Une collaboration déjà ancienne

Les échanges entre recherche et secteur public existent depuis bien longtemps, mais ils semblent retrouver une nouvelle vigueur depuis quelques années. De plus en plus de collectivités locales, notamment, développent des relations avec des chercheurs et des laboratoires académiques sur des sujets liés à la transition écologique, à l’inclusion sociale, aux transformations numériques, ou encore depuis peu au phénomène de l’érosion démocratique et de la post-vérité.

A titre d’exemple et sans oublier les centaines d’autres, parmi les plus récents on pourrait citer le programme IRIS-E à Rennes, le projet Becreative menée par l’INRAE, ou encore le Laboratoire des transitions de la Région Occitanie –nous en avons déjà référencés plusieurs dizaines et il en existe de nombreux autres. Nous-mêmes, à la 27e Région, avons conçu et mené plusieurs programmes de ce type, depuis Territoires en résidences (2009) jusqu’à Rebonds (2025).

Si les volontés sont là, en revanche la mise en oeuvre opérationnelle de ces collaborations s’avère plus délicate. Entre communauté scientifique et décideurs publics, chacun reste finalement un peu dans son camp et les résultats concrets sont difficiles à saisir. La coopération n’est pas une simple collaboration : elle implique un changement de paradigme des deux parties, en particulier dans la façon d’envisager l’activité de recherche et de production de connaissances.

Comment aller plus loin ?

Comment dépasser les écueils et construire une relation fructueuse pour toutes les parties ? Dans une première série de billets de blog, nous avons déjà mis en avant quelques conseils aux chercheur.euse.s et aux collectivités, issus d’une série d’ateliers participatifs organisés dans la foulée des rencontres « recherche et territoires » de l’AFUV (Associations des Villes Universitaires Françaises), et en partenariat avec la coopérative ELLYX.

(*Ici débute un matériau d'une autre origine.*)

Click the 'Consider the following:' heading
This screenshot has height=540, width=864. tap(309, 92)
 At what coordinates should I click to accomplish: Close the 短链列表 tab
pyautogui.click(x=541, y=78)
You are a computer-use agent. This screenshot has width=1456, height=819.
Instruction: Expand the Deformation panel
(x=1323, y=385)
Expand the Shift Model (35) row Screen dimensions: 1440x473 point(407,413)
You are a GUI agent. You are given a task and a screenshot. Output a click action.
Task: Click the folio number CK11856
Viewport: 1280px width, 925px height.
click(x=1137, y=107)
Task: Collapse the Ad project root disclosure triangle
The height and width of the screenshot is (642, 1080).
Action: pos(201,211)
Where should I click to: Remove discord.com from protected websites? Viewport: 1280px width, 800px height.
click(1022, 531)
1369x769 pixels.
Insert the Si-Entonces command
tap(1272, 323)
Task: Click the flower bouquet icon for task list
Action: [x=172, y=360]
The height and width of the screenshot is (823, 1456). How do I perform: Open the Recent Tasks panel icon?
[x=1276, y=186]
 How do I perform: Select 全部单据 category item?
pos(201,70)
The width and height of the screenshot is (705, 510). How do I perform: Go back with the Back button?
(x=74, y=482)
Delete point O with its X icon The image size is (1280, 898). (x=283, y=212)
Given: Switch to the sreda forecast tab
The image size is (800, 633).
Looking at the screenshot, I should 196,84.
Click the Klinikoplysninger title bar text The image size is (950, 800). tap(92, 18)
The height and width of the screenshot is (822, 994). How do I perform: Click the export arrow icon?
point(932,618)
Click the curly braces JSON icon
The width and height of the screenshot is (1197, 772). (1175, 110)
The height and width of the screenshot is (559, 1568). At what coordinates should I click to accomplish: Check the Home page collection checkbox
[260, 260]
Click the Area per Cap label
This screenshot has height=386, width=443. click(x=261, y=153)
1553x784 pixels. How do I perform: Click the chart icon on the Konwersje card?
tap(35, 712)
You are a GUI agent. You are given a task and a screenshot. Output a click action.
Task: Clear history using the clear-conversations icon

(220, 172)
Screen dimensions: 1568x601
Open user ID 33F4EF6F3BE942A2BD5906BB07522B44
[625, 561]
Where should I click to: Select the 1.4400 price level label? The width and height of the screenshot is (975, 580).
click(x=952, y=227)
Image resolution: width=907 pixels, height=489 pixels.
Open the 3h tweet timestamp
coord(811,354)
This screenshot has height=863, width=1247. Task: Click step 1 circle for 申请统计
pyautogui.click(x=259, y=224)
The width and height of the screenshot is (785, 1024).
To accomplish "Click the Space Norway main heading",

Aujourd’hui, nous voulons aller un cran plus loin. Au fond, nous sommes convaincus que la relation recherche/collectivités pourrait constituer un des remparts contre le backlash écologique et démocratique en cours. Mais pour savoir comment nous y préparer, nous avons d’abord besoin de mieux comprendre les initiatives existantes, quels sont leurs finalités, comment elles comptent les atteindre, ce qui se passe réellement sur le terrain, leurs réussites et leurs difficultés. Lever le voile sur leurs formes et leurs usages serait une première étape pour mieux définir la façon de les soutenir et de les faire progresser…Alors, chiche ?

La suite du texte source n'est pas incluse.